The records below hold a stretch from the line with "Instruction: Select the" through the line with "Expand the 455"; return exactly those lines, ends included, and nothing more.

Stored records
★ ★ ★ ★ ★

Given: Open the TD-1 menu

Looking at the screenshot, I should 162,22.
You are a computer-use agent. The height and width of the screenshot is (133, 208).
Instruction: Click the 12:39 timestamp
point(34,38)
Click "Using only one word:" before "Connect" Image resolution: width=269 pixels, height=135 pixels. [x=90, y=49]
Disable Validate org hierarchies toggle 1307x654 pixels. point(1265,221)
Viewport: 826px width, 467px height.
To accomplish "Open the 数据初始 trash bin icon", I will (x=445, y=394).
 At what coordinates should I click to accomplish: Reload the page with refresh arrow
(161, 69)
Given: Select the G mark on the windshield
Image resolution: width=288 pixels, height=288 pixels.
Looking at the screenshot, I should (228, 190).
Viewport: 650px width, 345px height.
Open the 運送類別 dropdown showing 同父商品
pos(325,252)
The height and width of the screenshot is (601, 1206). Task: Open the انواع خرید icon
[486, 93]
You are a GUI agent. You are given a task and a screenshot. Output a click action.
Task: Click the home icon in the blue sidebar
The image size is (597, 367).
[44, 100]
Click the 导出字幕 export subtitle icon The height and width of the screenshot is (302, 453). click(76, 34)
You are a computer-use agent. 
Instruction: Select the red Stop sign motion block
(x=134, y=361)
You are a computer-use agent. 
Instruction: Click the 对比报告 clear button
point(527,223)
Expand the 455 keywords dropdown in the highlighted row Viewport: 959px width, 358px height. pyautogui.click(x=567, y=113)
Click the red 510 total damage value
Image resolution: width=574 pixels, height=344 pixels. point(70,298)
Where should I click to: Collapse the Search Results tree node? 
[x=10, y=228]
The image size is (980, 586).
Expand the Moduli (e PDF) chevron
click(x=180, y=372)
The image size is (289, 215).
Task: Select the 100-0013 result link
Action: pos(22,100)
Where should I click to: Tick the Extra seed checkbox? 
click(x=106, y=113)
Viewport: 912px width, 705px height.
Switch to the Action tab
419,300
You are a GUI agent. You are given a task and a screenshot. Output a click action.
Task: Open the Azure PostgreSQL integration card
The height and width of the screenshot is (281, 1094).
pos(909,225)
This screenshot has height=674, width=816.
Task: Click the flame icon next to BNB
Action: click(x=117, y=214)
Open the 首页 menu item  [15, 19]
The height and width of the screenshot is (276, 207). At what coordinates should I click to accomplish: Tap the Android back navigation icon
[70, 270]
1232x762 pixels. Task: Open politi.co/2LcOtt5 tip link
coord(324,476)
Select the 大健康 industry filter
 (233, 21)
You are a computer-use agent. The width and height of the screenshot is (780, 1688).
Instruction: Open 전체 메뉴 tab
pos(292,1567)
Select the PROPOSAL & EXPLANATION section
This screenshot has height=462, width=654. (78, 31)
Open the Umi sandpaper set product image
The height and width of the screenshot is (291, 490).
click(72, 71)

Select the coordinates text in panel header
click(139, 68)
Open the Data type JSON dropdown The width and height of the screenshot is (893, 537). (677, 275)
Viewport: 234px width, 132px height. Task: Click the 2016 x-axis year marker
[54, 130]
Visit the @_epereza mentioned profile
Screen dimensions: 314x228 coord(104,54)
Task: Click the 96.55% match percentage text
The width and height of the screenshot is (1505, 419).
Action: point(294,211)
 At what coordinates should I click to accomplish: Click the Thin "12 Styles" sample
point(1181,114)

★ ★ ★ ★ ★

RESULT FOR THIS EXERCISE ▸
Instruction: Select the red Stop sign motion block
(x=134, y=361)
You are a computer-use agent. 
Instruction: Click the 对比报告 clear button
point(527,223)
Expand the 455 keywords dropdown in the highlighted row Viewport: 959px width, 358px height. pyautogui.click(x=567, y=113)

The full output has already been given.